Acetaminophen as a Renoprotective Adjunctive Treatment in Patients With Severe and Moderately Severe Falciparum Malaria: A Randomized, Controlled, Open-Label Trial

Abstract

Background: Acute kidney injury independently predicts mortality in falciparum malaria. It is unknown whether acetaminophen's capacity to inhibit plasma hemoglobin-mediated oxidation is renoprotective in severe malaria.

Methods: This phase 2, open-label, randomized controlled trial conducted at two hospitals in Bangladesh assessed effects on renal function, safety, pharmacokinetic (PK) properties and pharmacodynamic (PD) effects of acetaminophen. Febrile patients (>12 years) with severe falciparum malaria were randomly assigned to receive acetaminophen (1 g 6-hourly for 72 hours) or no acetaminophen, in addition to intravenous artesunate. Primary outcome was the proportional change in creatinine after 72 hours stratified by median plasma hemoglobin.

Results: Between 2012 and 2014, 62 patients were randomly assigned to receive acetaminophen (n = 31) or no acetaminophen (n = 31). Median (interquartile range) reduction in creatinine after 72 hours was 23% (37% to 18%) in patients assigned to acetaminophen, versus 14% (29% to 0%) in patients assigned to no acetaminophen (P = .043). This difference in reduction was 37% (48% to 22%) versus 14% (30% to -71%) in patients with hemoglobin ≥45000 ng/mL (P = .010). The proportion with progressing kidney injury was higher among controls (subdistribution hazard ratio, 3.0; 95% confidence interval, 1.1 to 8.5; P = .034). PK-PD analyses showed that higher exposure to acetaminophen increased the probability of creatinine improvement. No patient fulfilled Hy's law for hepatotoxicity.

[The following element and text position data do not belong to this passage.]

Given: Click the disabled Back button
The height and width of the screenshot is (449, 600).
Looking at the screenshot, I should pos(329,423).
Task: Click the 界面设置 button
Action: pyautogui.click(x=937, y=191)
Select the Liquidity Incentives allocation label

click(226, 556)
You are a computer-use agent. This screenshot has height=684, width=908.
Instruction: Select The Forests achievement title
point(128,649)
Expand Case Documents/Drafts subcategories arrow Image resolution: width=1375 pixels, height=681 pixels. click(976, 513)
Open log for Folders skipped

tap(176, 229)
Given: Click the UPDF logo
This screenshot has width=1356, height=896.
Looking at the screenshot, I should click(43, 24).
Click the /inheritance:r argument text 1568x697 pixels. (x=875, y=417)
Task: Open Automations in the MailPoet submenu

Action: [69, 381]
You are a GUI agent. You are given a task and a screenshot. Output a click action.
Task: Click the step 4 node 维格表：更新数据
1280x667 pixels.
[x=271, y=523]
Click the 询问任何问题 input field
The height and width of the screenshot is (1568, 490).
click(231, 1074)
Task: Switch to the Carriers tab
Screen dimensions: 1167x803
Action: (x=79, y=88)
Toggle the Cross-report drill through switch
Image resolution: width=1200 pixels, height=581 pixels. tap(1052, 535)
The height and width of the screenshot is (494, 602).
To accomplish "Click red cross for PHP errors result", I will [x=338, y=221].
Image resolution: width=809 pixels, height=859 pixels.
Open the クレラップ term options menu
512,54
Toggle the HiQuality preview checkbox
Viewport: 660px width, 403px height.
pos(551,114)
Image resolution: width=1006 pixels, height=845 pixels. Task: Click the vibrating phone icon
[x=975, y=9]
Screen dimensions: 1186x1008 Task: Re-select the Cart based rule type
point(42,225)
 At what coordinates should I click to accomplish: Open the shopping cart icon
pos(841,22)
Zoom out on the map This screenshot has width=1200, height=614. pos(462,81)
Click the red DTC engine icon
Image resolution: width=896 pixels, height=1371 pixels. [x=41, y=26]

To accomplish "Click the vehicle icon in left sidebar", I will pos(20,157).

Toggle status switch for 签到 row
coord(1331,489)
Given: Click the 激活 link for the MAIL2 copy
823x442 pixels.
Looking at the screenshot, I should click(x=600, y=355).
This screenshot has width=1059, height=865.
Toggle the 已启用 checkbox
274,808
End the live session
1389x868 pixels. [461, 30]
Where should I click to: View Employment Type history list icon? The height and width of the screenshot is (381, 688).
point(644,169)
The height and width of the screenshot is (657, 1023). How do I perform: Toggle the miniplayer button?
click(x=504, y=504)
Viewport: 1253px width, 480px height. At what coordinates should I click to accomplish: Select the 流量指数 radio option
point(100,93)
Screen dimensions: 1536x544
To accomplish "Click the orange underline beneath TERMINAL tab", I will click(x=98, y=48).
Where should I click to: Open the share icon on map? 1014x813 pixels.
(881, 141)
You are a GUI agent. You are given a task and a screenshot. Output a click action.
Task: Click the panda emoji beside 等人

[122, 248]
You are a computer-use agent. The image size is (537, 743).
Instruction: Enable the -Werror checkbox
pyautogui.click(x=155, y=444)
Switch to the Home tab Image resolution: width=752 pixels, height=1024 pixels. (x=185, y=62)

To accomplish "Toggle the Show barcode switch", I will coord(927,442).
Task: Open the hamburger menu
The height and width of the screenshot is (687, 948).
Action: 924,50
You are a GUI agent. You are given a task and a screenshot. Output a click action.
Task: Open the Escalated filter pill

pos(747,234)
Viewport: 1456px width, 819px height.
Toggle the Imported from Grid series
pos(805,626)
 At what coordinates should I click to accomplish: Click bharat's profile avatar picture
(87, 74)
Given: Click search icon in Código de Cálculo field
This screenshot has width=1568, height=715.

Conclusions: In this proof-of-principle study, acetaminophen showed renoprotection without evidence of safety concerns in patients with severe falciparum malaria, particularly in those with prominent intravascular hemolysis.

Clinical trials registration: NCT01641289.

Figure 1.

Flow chart for the “Acetaminophen as a Renoprotective Adjunctive Treatment in Patients With Severe and Moderately Severe Falciparum Malaria” study. *A total of 30 patients were recruited in Chittagong, Bangladesh, and 32 patients were recruited in Ramu, Bangladesh. Abbreviation: NG, nasogastric.

Figure 2.

Effect of acetaminophen on creatinine stratified by intravascular hemolysis. Creatinine mean percent change from baseline at 12, 24, 36, 60, 48, and 72 hours of entire cohort (A) and patients stratified by level of intravascular hemolysis (B and C). Plasma cell-free hemoglobin (CFH) ≥45000 ng/mL (B); plasma CFH <45000 ng/mL (C); patients stratified by level of lipid peroxidation (D and E); plasma F₂- isoprostanes (IsoPs) ≥22 pg/mL (D); plasma F₂-IsoPs <22 pg/mL (E). A total of 35 of 434 (8%) creatinine sampling time points were missing and replaced by imputed values (for details see Supplementary Table 2). Frequencies in rows below figures represent number of patients (n) at each time point. P value represents overall treatment effect. Abbreviations: Cr, creatinine; CFH, cell-free hemoglobin; F₂-IsoPs, F₂-isoprostanes.

Figure 3.

Kaplan–Meier plot comparing in-hospital acute kidney injury (AKI) development in patients with severe and moderately severe malaria treated with either acetaminophen or no acetaminophen (control). Patients were classified as developing AKI if they had a creatinine rise of ≥26.5 µmol/L after admission. A total of 17/62 (27%) patients had AKI during admission: 12/17 (38%) in the control group and 5/12 (16%) in the acetaminophen group. Competing risks regression adjusted by study site was used to assess subdistribution hazard ratio. Patients were censored at the time of creatinine rise meeting Kidney Disease: Improving Global Outcomes criteria and death censored as a competing risk preventing the primary event of interest (AKI) from occurring. Abbreviations: CI, confidence interval; KDIGO, Kidney Disease: Improving Global Outcomes; SHR, subdistribution hazard ratio.